Now, I love football as much as the next man. I have a season ticket for the local team (Hellas Verona) and I play five-a-sides every Tuesday. On average, I probably spend around an hour a day playing football with Leo and, although I don’t have Sky television, I will watch just about any match I can find on the telly. In an effort to broaden his mind beyond Serie A, this year we’ve started watching MOTD together on a Sunday morning. It’s one of the highlights of my week.
So, I suppose, I must take some responsibility for my son’s interest in the game. But, I’ve never forced him to play. In fact, it’s usually the opposite.
His nonno (maternal grandfather) and Zio (maternal Uncle) must also take some responsibility. They are fanatical followers of the Italian game and to watch a televised match with them is an unforgettable experience. Extravagant gestures, colourful language, tears, tantrums and endless theatricals. His uncle is even called Pelle for goodness sake!
Leo, of course, is not alone in his passion. Some, but not all, of his peers share his fanaticism. In a male heavy classroom, football is the playground lingua franca. When the business end of the Panini sticker season arrives, fathers (and mothers) hunt down elusive stickers with a determination bordering on the maniacal.
But is this obsession with football healthy?
In a wonderful article, Gary Linekar describes the damage caused by pushy parents screaming abuse from the sidelines. I myself know many parents in Italy who have consciously steered their children away from the murky world of childhood football, concerned about poor standards of coaching and the unsavoury culture that surrounds the game in Italy (corruption, hooliganism, racism, vanity, unsporting behaviour), they prefer rugby, tennis or basketball.
I grew up in Glasgow, which has its fair share of ugly prejudice and blind fanaticism (and that’s just the Partick Thistle fans), so I know all about the darker side of the game. Growing up playing football on the oversized red blaze fields of the Glaswegian hinterland (Bishopbriggs, Cumbernauld, Summerston), I remember the absurdity of kids playing on full-sized football pitches and the meglomaniac coaches with little beyond a long ball, win-at-any-cost mentality. Of my many talented contemporaries only Steven Thompson enjoyed success as a professional player with spells at Crystal Palace, St Mirren (including two memorable goals as they thrashed Celtic 4–0 in the SPL in 2010) and Falkirk. With better youth coaching, perhaps some of our equally talented team mates could have shared his success?
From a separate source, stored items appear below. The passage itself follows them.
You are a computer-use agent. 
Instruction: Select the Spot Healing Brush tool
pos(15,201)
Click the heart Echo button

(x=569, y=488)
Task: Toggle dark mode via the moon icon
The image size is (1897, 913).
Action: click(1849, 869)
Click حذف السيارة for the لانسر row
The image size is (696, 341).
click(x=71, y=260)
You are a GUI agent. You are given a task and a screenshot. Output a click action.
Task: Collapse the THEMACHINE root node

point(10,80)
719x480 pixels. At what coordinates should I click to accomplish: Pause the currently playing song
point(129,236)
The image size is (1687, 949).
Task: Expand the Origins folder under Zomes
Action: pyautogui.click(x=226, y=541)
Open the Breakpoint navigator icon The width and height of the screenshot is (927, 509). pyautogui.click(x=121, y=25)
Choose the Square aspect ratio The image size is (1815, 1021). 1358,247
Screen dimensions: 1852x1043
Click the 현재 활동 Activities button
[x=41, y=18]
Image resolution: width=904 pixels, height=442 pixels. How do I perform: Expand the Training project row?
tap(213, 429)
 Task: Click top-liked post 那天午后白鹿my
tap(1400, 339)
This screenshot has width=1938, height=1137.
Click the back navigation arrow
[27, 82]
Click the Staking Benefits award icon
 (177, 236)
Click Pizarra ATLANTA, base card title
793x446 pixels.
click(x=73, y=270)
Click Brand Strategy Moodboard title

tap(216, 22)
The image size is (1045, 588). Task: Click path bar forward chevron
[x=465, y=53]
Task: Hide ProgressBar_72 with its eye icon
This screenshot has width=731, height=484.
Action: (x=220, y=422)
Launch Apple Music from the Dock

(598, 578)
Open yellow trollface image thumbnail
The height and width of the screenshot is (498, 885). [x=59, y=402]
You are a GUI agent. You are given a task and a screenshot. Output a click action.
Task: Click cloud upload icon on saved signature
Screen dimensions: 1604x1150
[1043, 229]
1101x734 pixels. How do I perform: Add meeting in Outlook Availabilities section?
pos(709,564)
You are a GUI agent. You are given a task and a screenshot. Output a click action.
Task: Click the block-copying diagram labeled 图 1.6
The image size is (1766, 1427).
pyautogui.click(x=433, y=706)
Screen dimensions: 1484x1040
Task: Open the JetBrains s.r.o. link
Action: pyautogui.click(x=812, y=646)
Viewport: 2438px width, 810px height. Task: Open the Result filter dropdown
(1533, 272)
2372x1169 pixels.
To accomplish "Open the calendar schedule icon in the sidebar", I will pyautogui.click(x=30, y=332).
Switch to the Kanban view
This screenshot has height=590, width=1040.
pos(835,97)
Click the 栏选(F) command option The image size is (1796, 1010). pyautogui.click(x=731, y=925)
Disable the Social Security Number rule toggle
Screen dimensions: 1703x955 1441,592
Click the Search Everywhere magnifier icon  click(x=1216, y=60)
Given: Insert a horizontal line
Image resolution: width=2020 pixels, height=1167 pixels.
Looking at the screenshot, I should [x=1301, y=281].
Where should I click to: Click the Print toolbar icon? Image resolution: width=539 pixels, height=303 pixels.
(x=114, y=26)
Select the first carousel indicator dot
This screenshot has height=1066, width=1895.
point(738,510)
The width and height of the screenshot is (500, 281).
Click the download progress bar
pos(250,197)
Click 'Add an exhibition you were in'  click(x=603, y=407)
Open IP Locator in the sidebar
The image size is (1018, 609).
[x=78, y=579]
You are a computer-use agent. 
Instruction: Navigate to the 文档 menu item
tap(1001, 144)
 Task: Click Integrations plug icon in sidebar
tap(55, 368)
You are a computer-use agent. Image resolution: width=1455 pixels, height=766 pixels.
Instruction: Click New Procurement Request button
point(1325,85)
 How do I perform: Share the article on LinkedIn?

I was never in their league though. The perennial substitute, I was occasionally awarded a starting berth at left back, but years of disappointment on the sidelines eventually drove me and my brother towards rugby.
Perversely, I find that years of good quality rugby training from skilled coaches have improved me as a football player. How to exploit an overlap, how to use my body to protect the ball, how to time a run and, above all, how to play without fear. That is why I hope that Leo enjoys a range of sports, not just football.
Thankfully the pitches Leo plays on are small. The goals likewise. The clear objective, thanks to a great team of coaches, is to have fun, to encourage participation and to improve technical skills. Retaining possession (a principle I don’t think I really understood until my late 20s) is key.
But there are signs, usually from opposition parents, of the unpleasant atmosphere that sometimes pervades youth football. As a spectator, I have made it my policy never to shout anything other than encouragement from the touchline. I hope I can honour this commitment as Leo gets older.
Anyway, he (a tireless midfielder with a decent goal-scoring record) is far better than I was at his age. Hopefully he will never have to endure the disappointing realisation that enthusiasm is not always matched by ability.
That said, a week younger than Luca Toni, my own football career is enjoying something of an Indian summer. As fit and healthy as I’ve ever been, I’m enjoying playing football now as much as I ever have. Balmy late summer evenings on the local five-a-side pitch with a group of 40-something dads who play a friendly-but-competitive game. That’s as good as it gets for me.